2.) Dailymotion. 40 percent of the users of this site are French, and the main draw, as explained by Stone, is a lack of limit on the length of videos posted, meaning that the Paris-based company has a lot of material that is ripped from television networks in full. While the site is not closely policed by employees, the owner says the policy is to remove content if it has been flagged as a copyright violation. The site shows ads to French users and is working on making entry into the U.S. market. Here, the draw emphasized for this site is that it is more accessible for posting pirated material. However, there are certainly many other reasons to post video that is more than 10 minutes long, and I'm sure that there is a wide diversity of content that stretches beyond copyright violations.

3.) Stickam.

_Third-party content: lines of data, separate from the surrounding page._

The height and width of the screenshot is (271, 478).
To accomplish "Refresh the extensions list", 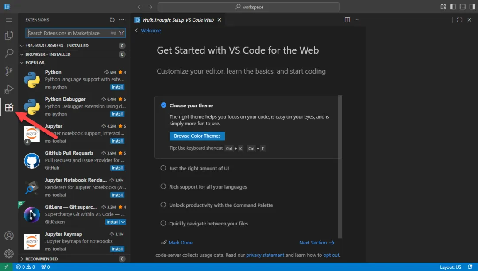I will 112,20.
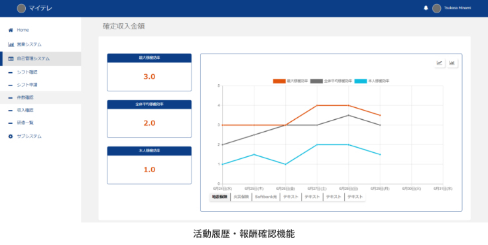Click the Tsukasa Minami profile avatar
This screenshot has height=245, width=488.
click(x=437, y=9)
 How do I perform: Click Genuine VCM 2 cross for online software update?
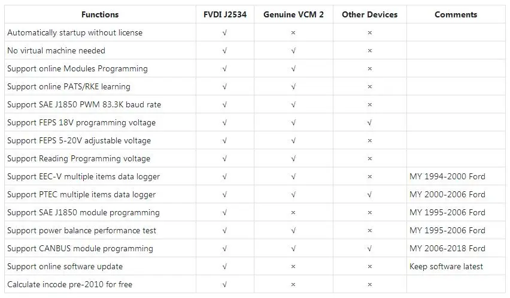(293, 266)
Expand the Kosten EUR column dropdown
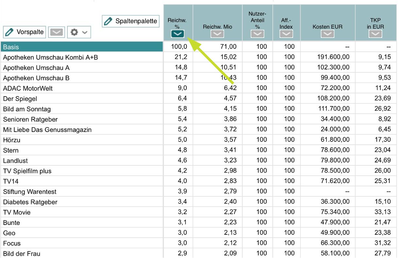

This site seems to be the most troubling because the niche it fills is allowing users to send out live feeds and have online chats. This is putting webcams in the hands of the masses, allowing anyone 14 and older to stream live video from their home. Of course, the majority of the reaction are from child safety groups that warn that these type of sites are just magnets for child predators. This is a legitimate concern, no doubt, and there should be efforts made to be sure and establish safety for 14-to-17-year-olds using the site. On the other hand, legitimate expression by teenagers is often stifled by this concern for safety, and the idea of balance shouldn't be outright banning.

The third example seems to be what has generated most of the excitement and concern. A spokesperson for WiredSafety says, "The only thing you get from the combination of Web cams and young people are problems. Web cams are a magnet for sexual predators."

This statement is false. I want to be sure and emphasize that I am not saying that concern for child safety is false because it is not. But Ms. Aftab, the WiredSafety spokesperson, is off-target if she really believes that only problems can result from Web cams for teenagers. This is another venue for personal expression and it provides more than just safety concerns. There is a new ability for free conversations, and children don't just use these venues solely for inappropriate purposes. Look, for example, to my recent post about deaf users on YouTube. It's hard for me to believe that there are not legitimate ways, such as signing and other nonverbal communication, that does not involve nudity and sex.

The problem is that people go to these extremes when discussing the issue. It has to be all bad because of child safety fears, with no balancing discussion of the many ways high schoolers could use tools such as video chat and Webcams.

By the way, in a later post, Ms. Aftab explains WiredSafety in greater detail in the comments section, pointing out that this quote is not indicative of the work Wired Safety does as a whole. Here, I use this quote not to paint Wired Safety in a particular light but to examine how our language has gone to such extremes in the political realm, so that we say things like "no good" can become of webcams, when that is obviously an exaggeration.

Parry offers a much more nuanced take on it in those comments.

Previously, we had these discussions about MySpace.

Back in July, I wrote about C3 Director Henry Jenkins' work on MySpace. At the time, I wrote:

In an article I wrote last month for The Greenville Leader-News, Jenkins related the anecdote that, when he was a child, his parents warned him about talking to strangers on the telephone, but they didn't take the telephone away from him or forbid him to use it. Considering all of the societal angst surrounding teenage use of MySpace right now, it's the right set of questions to be asking at the right time.

Ironically, one of the subjects in Stone's story (Donna Rice Hughes of the Enough Is Enough Internet safety organization) said, "If we discourage the use of the more corporately responsible social networking sites, kids will go underground to more edgier ones. Then we'll have more of a problem."